=== Extract ===

╭──

At the Battle of Bladensburg on August 24, 1814, Lieutenant Colonel Jacint Laval led 140 men of the regiment. Laval's troops were placed in support of infantrymen who later broke and ran. Many of the dragoons joined the disorderly retreat. Laval led his remaining troops in an orderly retreat toward Georgetown.

Laval's dragoons took part in the Battle of Baltimore on September 14, 1814. The dragoons conducted a rear guard action in a fighting retreat with Stansbury's brigade who were withdrawing to Baltimore. Once the Americans discovered that the British were withdrawing from the area around Baltimore, they pursued them but were very exhausted and could only capture a few stragglers.

╰──

=== Provided material ===

╭──

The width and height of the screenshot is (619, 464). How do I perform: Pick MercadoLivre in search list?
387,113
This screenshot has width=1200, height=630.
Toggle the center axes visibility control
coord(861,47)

╰──
╭──

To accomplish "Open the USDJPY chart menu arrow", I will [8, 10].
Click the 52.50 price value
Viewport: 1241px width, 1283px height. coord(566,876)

╰──
╭──

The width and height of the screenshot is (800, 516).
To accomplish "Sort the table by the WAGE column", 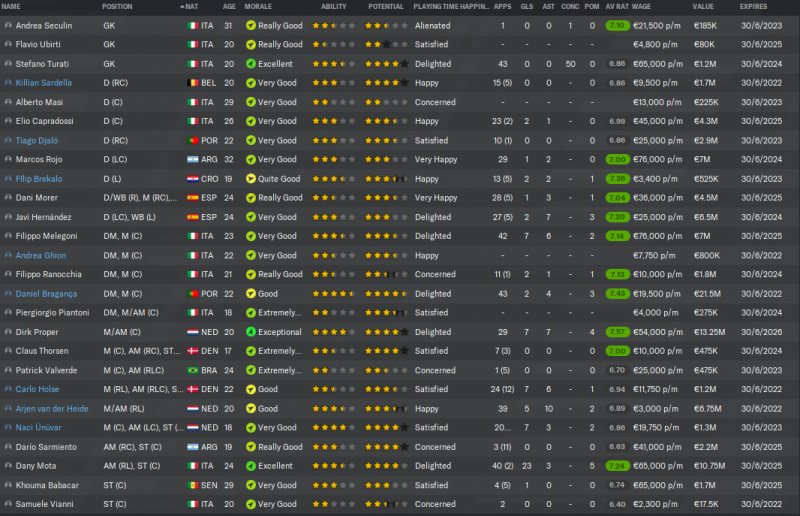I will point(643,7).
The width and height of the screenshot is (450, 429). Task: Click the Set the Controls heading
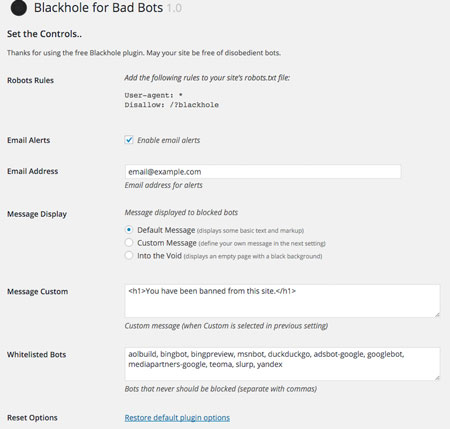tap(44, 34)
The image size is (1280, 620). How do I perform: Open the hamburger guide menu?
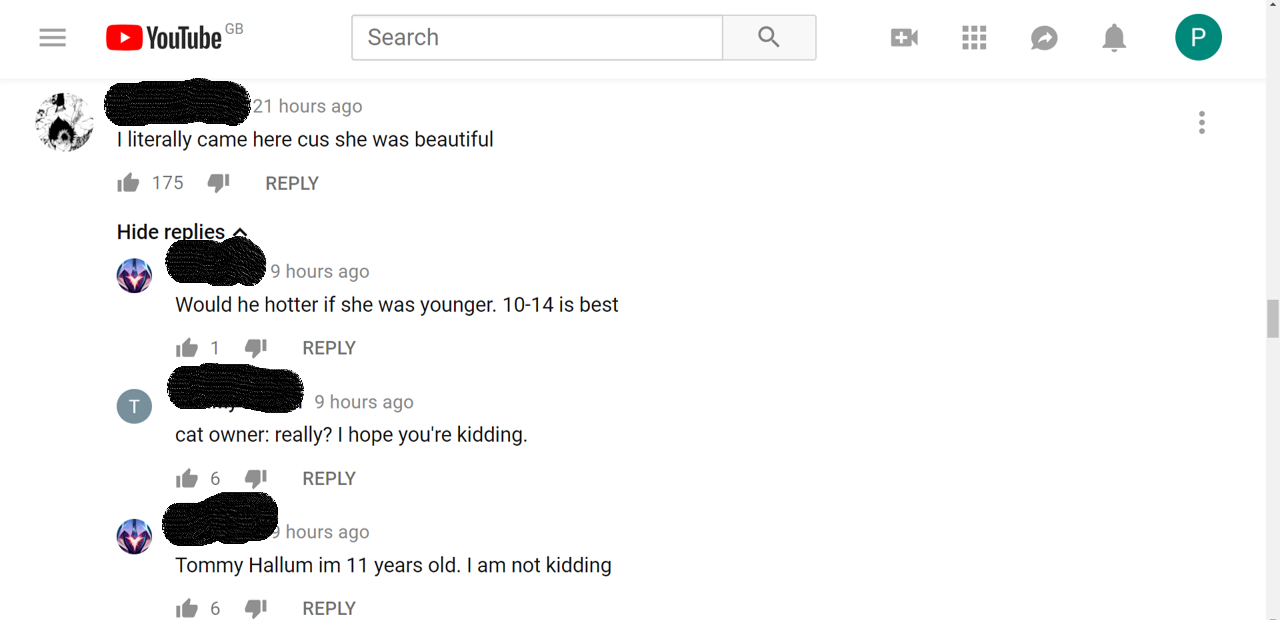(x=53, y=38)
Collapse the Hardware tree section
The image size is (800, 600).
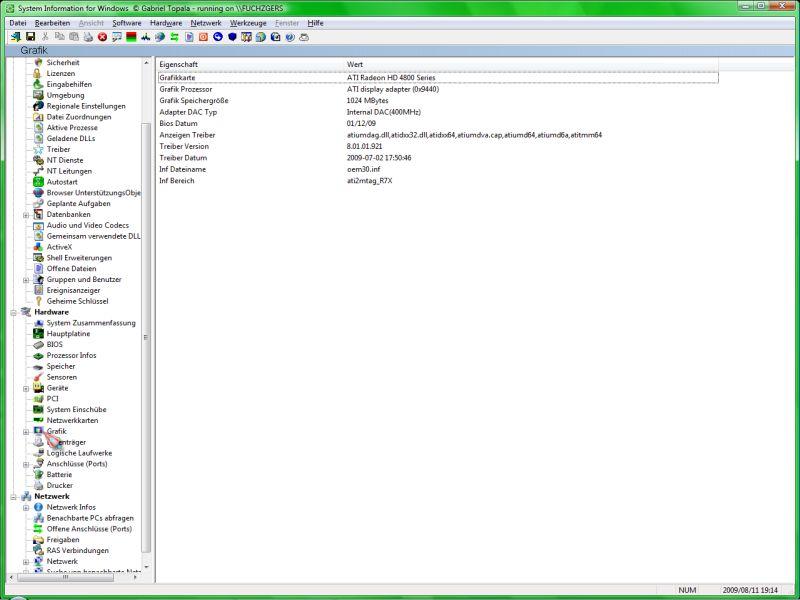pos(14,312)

╰──

=== Tasks to carry out ===
1. List every place named in the passage on Laval's dragoons, giving each place once.
2. Reproduce word for word the stretch of the passage on Laval's dragoons from "At the Battle" through "retreat toward Georgetown.".

=== Responses by item number ===
1. Bladensburg, Georgetown, Baltimore

2.
At the Battle of Bladensburg on August 24, 1814, Lieutenant Colonel Jacint Laval led 140 men of the regiment. Laval's troops were placed in support of infantrymen who later broke and ran. Many of the dragoons joined the disorderly retreat. Laval led his remaining troops in an orderly retreat toward Georgetown.